The secret to standing out in these hyper-competitive markets isn’t to run yourself into the ground by cutting into your margins and offering the lowest price out there; this can backfire quickly and put you out of business altogether. Instead, it’s to create a distinct name and niche for yourself that people will remember and want to share with their friends and family.

This all comes down to effective branding. Many businesses have a concept in mind that they want to go for, but struggle to actually implement it correctly, so in this post we’re going to take a look at a few easy ways to define your company’s brand in a way that your audience will be able to identify and respond to.

What Is a Brand?

Your business is an individual entity that sells goods or services. This is separate from a brand, which says more about “who” your business is than “what it is,” so to speak. The brand is a combination of the image of your business that you project to the world and how its perceived by others.

Publix is one of the best grocery stores in the Southeast. That’s the business part. It’s brand, however, is being customer-first, with the best goods and a friendly face to help you find what you need to nurture your family. They make sure that their employees are smiling and making small talk with customers, and all of their advertisements are focused on these core themes.

Aldi is another grocery store, but they’re known for their bargains. You have to pay $0.25 to borrow a cart (though you get it back at the end), and though they have good deals on good quality organic food, the sometimes-dismal-looking-stores can drive people to their sister company, Trader Joe’s, which has many similar products and is also known for deals but has more “artisanal” products and a friendlier approach.

And then you’ve got Whole Foods, who can probably get away with charging $10 for a bundle of organic kale, because their brand is quality over quantity, and they got into that niche when it wasn’t a popular one yet.

Your brand, as you can see, is going to tie in closely with how you want to serve your audience and your unique selling proposition. It’s more than just about what you say, and it’s all about what you do, but there are a few key things you can do to make sure you’re establishing your brand from the get-go. Let’s take a look at them.

1. Make It Clear in the Copy

When people come to your site, you should go all-in on the branding quickly, particularly in the copy.

Think about your unique selling proposition and how you want users to think of your brand. Do you want to be scientifically-oriented like TempurPedic mattresses, focusing on how it was developed by NASA engineers?

Or do you want to go for the customer-testimonial and social proof approach like Serta, knowing that customer reviews can help sell up front?

Consider how you want to sell your products and services, and how people will think of you. Make sure you carry this to every part of your copywriting, all the way from your product descriptions to your email and PPC campaigns. This will help you create a more distinct, definitive, and seamless brand.

2. Consider Your Visual Impact

When people come to your site, they’ll take notice of everything on it, including the colors, logo designs, and the overall look that you’re going for. Even things like font can make an impact.

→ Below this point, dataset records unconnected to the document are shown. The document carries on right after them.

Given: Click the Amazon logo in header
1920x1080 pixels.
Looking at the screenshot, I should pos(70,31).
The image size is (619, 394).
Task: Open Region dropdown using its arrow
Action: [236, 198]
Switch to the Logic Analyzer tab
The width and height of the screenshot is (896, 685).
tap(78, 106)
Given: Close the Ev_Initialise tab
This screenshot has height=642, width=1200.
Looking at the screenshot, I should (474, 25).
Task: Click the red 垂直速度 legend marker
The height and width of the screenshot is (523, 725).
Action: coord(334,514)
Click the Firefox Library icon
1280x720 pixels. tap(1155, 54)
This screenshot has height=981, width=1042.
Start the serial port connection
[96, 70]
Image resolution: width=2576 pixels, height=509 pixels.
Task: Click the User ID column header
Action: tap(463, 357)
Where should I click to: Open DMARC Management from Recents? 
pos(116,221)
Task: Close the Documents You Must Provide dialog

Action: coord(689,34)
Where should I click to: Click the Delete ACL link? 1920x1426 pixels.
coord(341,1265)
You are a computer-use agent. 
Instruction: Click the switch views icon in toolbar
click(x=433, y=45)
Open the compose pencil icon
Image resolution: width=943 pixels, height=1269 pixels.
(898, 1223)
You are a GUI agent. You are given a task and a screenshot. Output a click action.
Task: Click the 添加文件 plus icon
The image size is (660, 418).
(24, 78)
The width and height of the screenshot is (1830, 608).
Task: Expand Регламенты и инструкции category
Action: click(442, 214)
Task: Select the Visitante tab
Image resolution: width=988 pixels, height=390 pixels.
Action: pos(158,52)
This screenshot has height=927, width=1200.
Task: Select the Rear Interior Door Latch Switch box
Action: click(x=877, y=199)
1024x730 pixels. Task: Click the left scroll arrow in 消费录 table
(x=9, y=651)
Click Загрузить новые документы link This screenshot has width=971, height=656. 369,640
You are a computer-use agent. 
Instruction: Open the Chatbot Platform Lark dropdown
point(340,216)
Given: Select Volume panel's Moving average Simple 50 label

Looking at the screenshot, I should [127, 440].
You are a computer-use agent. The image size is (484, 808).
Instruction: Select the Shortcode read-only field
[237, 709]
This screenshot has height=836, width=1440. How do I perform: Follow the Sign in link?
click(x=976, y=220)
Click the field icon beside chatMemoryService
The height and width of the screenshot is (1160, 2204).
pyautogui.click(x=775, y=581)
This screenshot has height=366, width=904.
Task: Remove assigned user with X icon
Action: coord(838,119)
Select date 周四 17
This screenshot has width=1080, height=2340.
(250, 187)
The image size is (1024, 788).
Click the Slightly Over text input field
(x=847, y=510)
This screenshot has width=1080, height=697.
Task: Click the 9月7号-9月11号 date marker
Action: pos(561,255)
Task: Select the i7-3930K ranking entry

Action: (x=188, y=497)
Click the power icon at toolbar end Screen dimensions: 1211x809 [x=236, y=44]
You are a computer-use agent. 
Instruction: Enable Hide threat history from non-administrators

Let’s look at an example comparing two different cosmetics companies with very different visual branding.

Colourpop is using youthful touches, like the stars, the term “BFF,” and even the font. It’s fun and casual, with bright, vibrant colors. This is extremely distinctive branding.

colour pop

Wander beauty, on the other hand, is still using feminine colors, but they’re going for a more geometric and “adult” logo and font, along with a simpler, cleaner background that will appeal to a more “premium” and often a little older audience. It’s a sophisticated look.

The products could be exactly the same, but the visual appeal of these two different sites will speak to drastically different audiences.

3. Use Video Marketing

Video marketing is a great move for brands, because they can pack an insanely powerful branding punch. They’re dynamic, and you can use them to better tell full stories that your audience resonates with, adding touches of emotion and even music to drive your point home and define your brand.

There’s a lot of room for how different brands can tell their story in video marketing, and it’s all about the emotional impact you’re going for, the vibe you’re shooting for, and what use cases and stories you focus on.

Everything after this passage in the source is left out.